Dem stellen sich die katholischen Kinder- und Jugendverbände seit über einem Jahrzehnt vehement entgegen und setzen sich mit ihrer Schulungsarbeit dafür ein, dass Kinder und Jugendliche die Verbände als Schutzraum erleben können. Die Arbeit zur Prävention sexualisierter Gewalt dient dazu, Gruppenleiter*innen für das Thema zu sensibilisieren und die eigenen Strukturen so weiterzuentwickeln, dass potenzielle Täter*innen keine Chance haben.
Unsere Schulungen bieten wir für zwei Altersklassen an:
- Präventionsschulung für ehrenamtlich tätige Jugendleiter*innen im Alter von 14-21
- Präventionsschulungen für ehrenamtlich tätige Jugendleiter*innen ab 18 Jahren
Diese Schulungen richten sich an Jugendliche und junge Erwachsene, die Verantwortung für Kinder und Jugendliche übernehmen, Gruppenstunden leiten, Freizeiten, Zeltlager oder andere Aktionen veranstalten und damit selbst aktiv in der Jugendarbeit tätig sind.
Gemeinsam mit der DPSG, der Kolpingjugend bieten wir regelmäßig Präventionsschulungen an.
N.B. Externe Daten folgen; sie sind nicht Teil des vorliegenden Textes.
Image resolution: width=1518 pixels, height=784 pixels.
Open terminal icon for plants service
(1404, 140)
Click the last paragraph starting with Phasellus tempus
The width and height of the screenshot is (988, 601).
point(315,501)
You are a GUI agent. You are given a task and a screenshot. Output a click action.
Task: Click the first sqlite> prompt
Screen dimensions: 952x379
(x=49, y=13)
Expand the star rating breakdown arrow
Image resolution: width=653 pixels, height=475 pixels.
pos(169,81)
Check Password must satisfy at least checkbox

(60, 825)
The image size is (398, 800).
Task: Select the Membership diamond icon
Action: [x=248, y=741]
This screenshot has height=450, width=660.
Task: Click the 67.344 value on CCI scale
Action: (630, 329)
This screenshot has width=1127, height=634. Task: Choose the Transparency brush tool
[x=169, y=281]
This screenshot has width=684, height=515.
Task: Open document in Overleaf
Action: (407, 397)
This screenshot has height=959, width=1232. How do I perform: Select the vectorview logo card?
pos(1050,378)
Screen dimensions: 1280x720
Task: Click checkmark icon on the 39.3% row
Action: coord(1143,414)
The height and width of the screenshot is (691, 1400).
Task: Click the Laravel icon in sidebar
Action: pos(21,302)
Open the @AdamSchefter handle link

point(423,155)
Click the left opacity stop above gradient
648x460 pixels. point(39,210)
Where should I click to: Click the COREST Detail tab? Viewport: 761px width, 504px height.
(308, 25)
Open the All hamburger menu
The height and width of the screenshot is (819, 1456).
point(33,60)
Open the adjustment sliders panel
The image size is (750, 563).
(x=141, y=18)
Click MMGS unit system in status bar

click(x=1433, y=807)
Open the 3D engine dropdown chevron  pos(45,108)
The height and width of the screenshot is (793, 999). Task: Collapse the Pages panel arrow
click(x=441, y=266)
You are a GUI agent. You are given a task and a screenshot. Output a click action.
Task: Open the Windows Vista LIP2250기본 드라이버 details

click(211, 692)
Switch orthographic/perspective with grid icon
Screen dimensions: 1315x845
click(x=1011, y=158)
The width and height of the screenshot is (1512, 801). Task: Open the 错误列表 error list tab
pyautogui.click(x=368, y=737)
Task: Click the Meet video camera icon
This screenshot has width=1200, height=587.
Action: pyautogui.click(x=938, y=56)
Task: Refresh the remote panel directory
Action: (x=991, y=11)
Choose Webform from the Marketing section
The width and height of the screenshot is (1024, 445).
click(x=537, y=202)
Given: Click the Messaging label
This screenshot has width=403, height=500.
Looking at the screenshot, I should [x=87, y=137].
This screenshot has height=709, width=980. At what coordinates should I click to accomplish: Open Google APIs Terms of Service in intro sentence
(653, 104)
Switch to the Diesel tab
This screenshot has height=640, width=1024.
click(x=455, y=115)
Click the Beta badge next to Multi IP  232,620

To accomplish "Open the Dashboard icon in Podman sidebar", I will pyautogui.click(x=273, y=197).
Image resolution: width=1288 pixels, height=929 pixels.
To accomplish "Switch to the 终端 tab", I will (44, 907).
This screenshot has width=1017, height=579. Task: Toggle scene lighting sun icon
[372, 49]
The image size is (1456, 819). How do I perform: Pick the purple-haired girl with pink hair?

Zu den kommenden Terminen kommt ihr hier.
Inhalte dieser Schulung sind:
- Begriffsdefinition und Hintergrundwissen zum Thema „sexualisierte Gewalt“
- Wahrnehmung von eigenen Grenzen, Nähe und Distanz
- Täter*innenstrategien und die Rolle von Machtgefügen
- Kinder schützen durch Kinder stark machen
- Krisenintervention anhand von Fallbeispielen
- Kontaktdaten von Präventionsfachkräften und Beratungsstellen
Am Ende der Schulung unterschreiben alle Teilnehmer*innen einen Verhaltenskodex, in dem sie sich unter anderem verpflichten, stets die Grenzen der ihnen anvertrauten Gruppenkinder zu achten und aktiv und präventiv gegen jegliche Formen sexualisierter Gewalt vorzugehen.